None of the ADC-based histogram characteristics (mean, skewness, kurtosis, SD, entropy) or any of the baseline (n = 52) or week‑2 (n = 39) MRI characteristics correlated significantly with outcome in our study. Low relative changes in volume and diameter from the baseline scan to the second scan during CRT were associated with treatment failure, so these variables may represent easily assessable imaging-based biomarkers. This finding is in line with previous trials on SCC of other sites that reported that tumor size-based characteristics assessed on T2W MRI at different timepoints prior, during, or after CRT were correlated with outcome [18, 35], but such correlations have not yet been reported for SCCA.
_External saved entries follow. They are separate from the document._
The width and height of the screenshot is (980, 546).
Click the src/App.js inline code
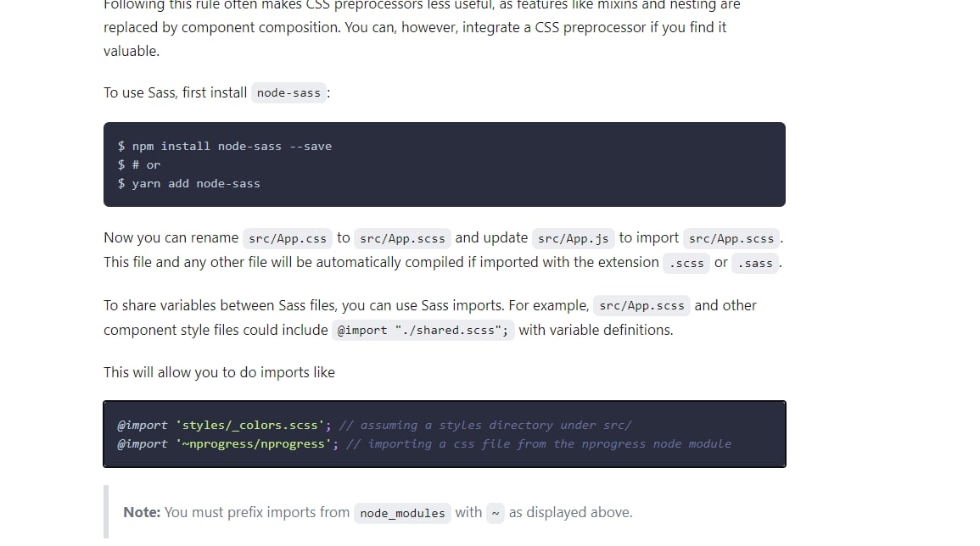tap(573, 239)
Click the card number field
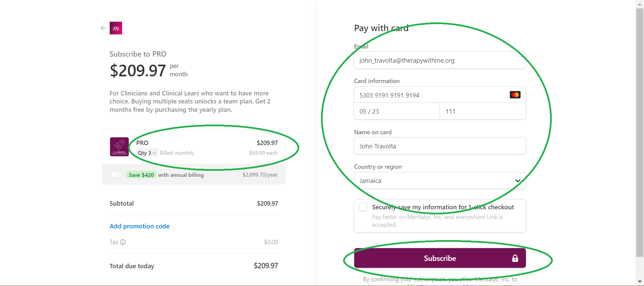Image resolution: width=644 pixels, height=286 pixels. [x=440, y=95]
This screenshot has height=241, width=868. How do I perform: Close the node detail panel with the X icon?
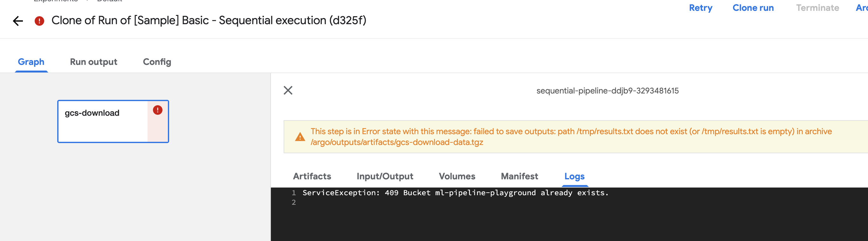pos(288,90)
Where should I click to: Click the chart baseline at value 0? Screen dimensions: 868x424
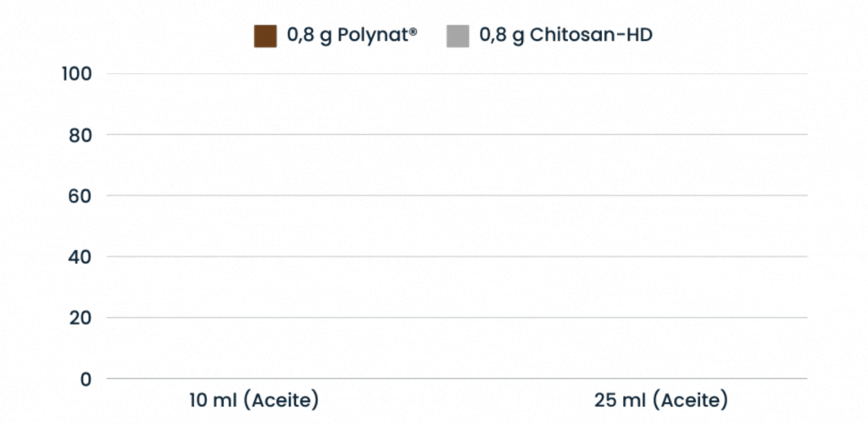click(458, 379)
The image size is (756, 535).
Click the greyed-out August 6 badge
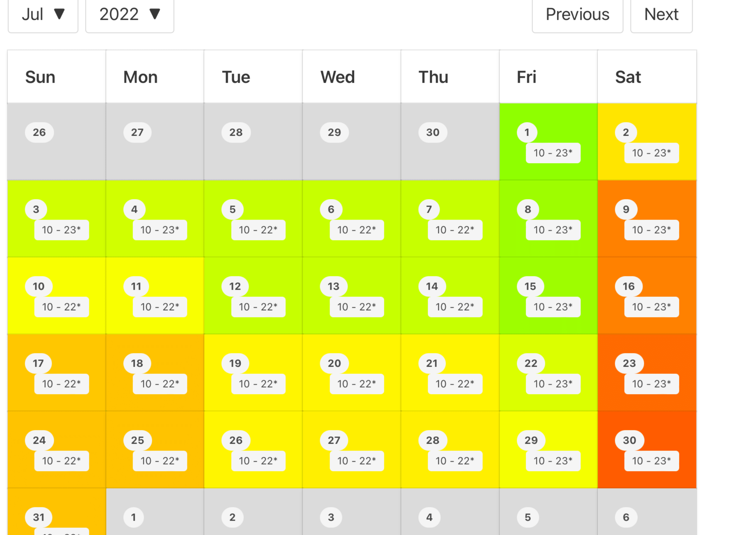tap(625, 517)
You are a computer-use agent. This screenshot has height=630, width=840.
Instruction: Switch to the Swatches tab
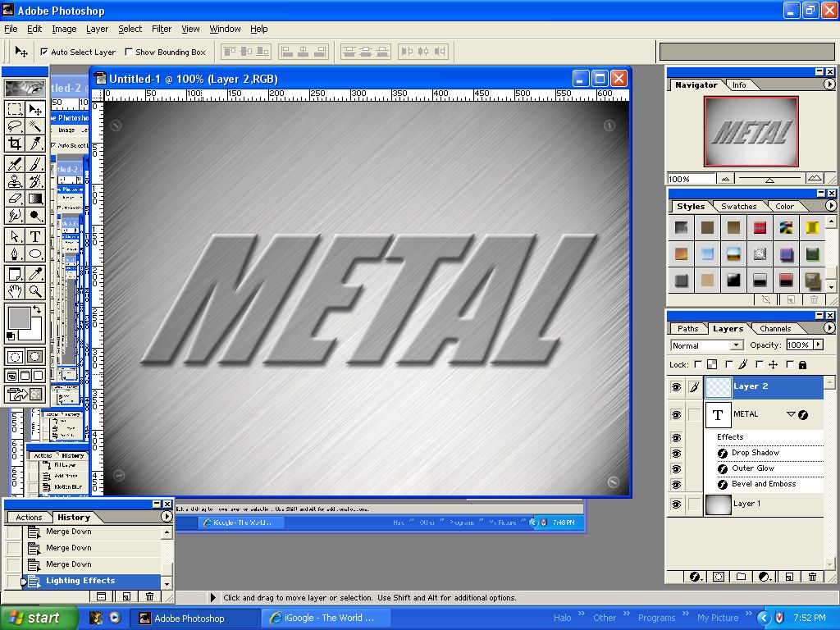(x=738, y=206)
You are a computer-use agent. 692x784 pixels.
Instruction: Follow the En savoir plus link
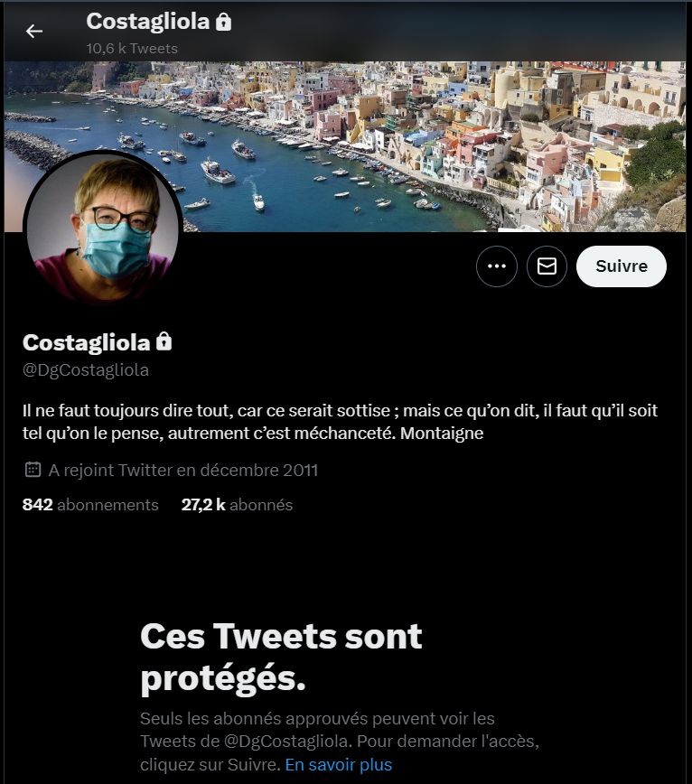(x=339, y=764)
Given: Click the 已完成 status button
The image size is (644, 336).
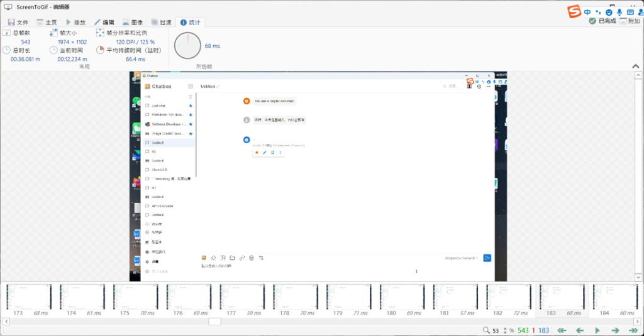Looking at the screenshot, I should click(602, 21).
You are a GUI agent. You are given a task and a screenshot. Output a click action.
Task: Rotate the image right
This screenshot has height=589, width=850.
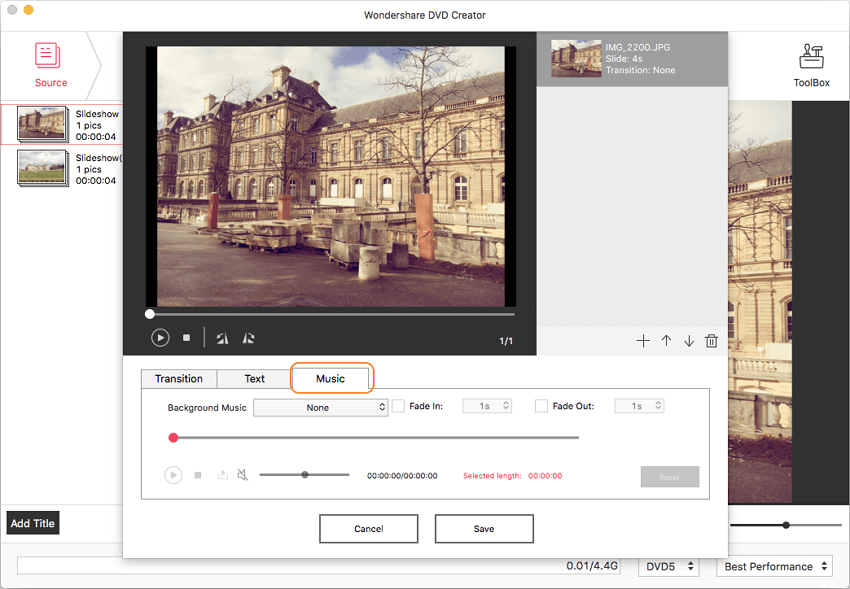249,338
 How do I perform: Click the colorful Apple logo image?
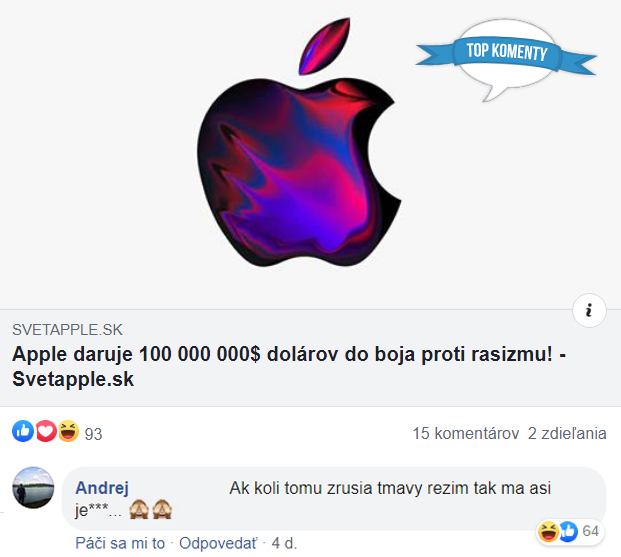point(300,142)
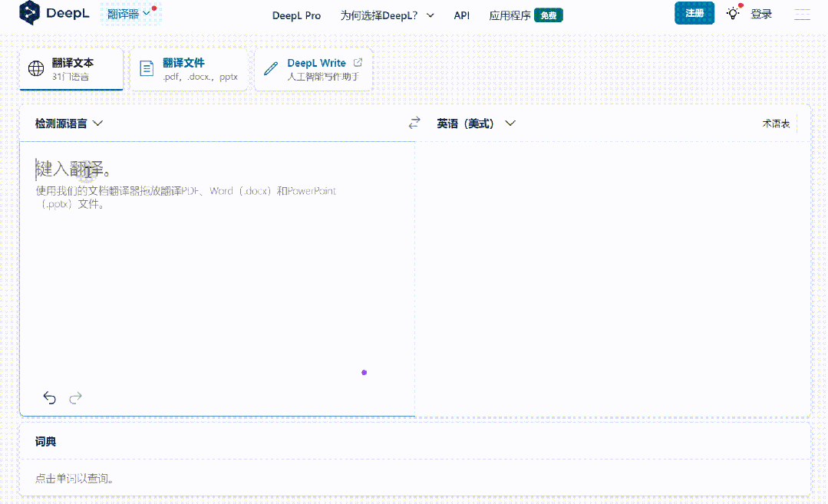The image size is (828, 504).
Task: Click the 注册 sign-up button
Action: [694, 13]
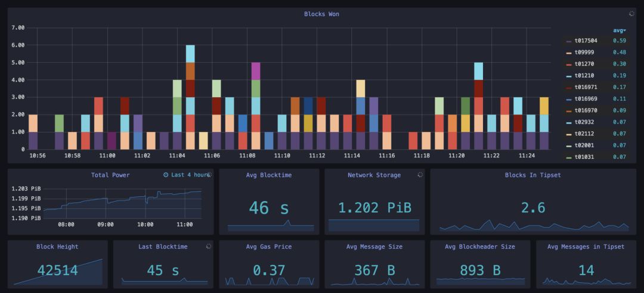Click the Blocks Won panel loading spinner icon

pos(631,14)
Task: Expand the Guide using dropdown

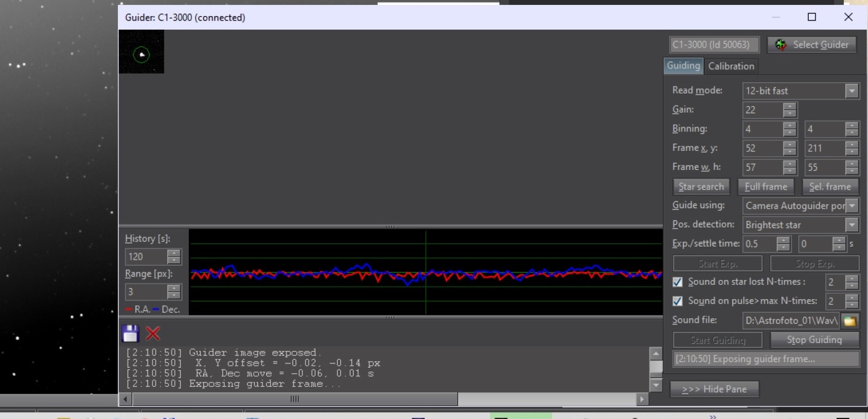Action: click(852, 206)
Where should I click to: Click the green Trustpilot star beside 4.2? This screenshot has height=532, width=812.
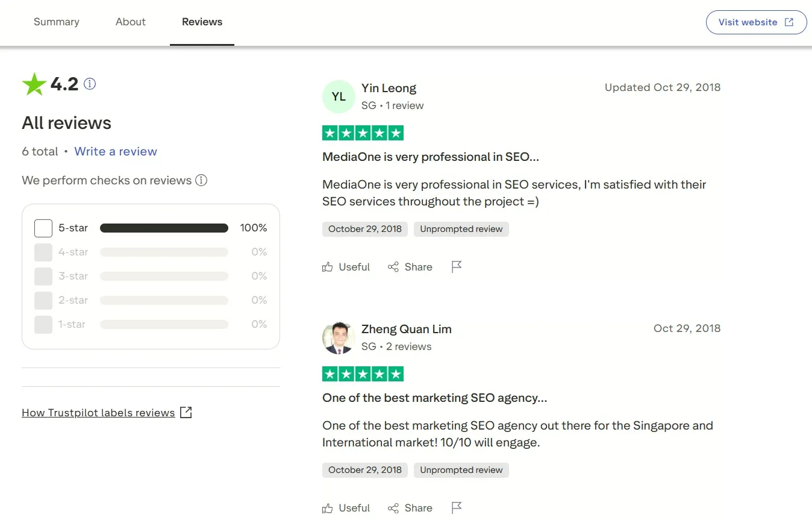[34, 84]
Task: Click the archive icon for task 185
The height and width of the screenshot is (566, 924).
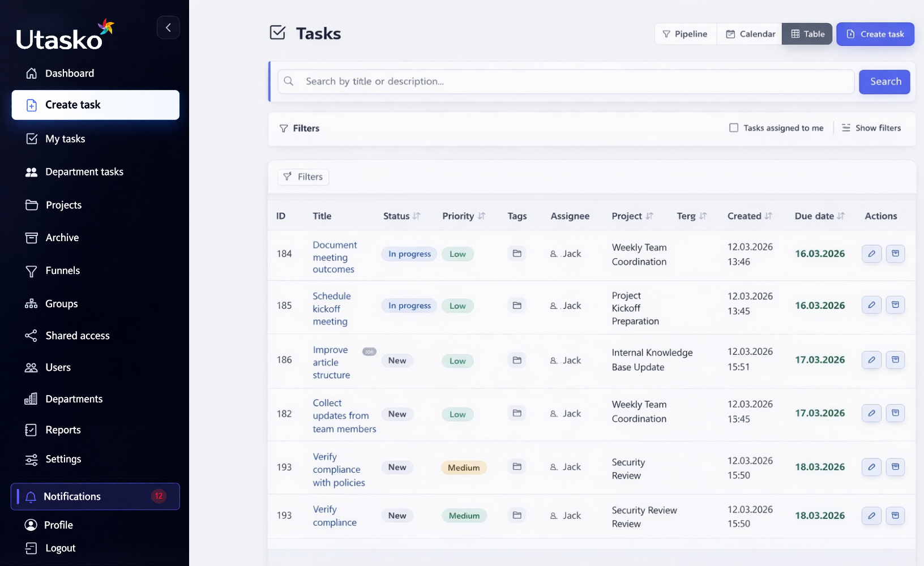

Two previous studies on SCCA assessed the relative change in ADC mean between baseline scans and scans during CRT, but the results were different. Muirhead et al. [25] found that the median percentage change in ADC mean between baseline and week-2 scans was lower in the failure group, while Jones et al. [24] described no significant correlation of the relative change in ADC mean with local recurrence. In the latter study, several other features of the ADC histogram (baseline skewness and SD, week-2 skewness and SD, week-4 kurtosis and SD) were correlated with recurrence, in contrast to the results of our study. The results of the few existing studies for SCCA vary, and there is a need for further trials with more patients to assess ADC histogram-based characteristics. Future trials should also evaluate T2W images, as recent studies [22, 23, 36] found different first- or higher-order texture histogram characteristics on pretreatment T2W images to be correlated with outcome in SCCA.

One limitation of our study was the small sample size and the small number of locoregional treatment failures due to the rarity of SCCA. Future studies should focus on including larger numbers of patients in multicenter studies or meta-analyses. A feasible approach could be the use of distributed learning [37]. Another limitation is manual tumor delineation, which is a subjective process prone to intra- and interobserver variability. To improve the objectivity of tumor delineation, future studies should favor semiautomated methods (e.g., those using threshold ADC values) [38]. As DWI is especially prone to artifacts related to bowel gas and motion, future studies should therefore include both DWI and the more stable T2W-MRI. Finally, the choice of the timepoint for the second scan in the early phase (during week 2 of CRT) might not be ideal for SCCA, and future research should strive to identify the optimal timepoint for the second scan.

In conclusion, the relative change in tumor size between a baseline MRI scan prior to CRT and an early second scan during CRT might have potential as an easily assessable imaging-based biomarker for SCCA without the need to assess more complex MRI characteristics.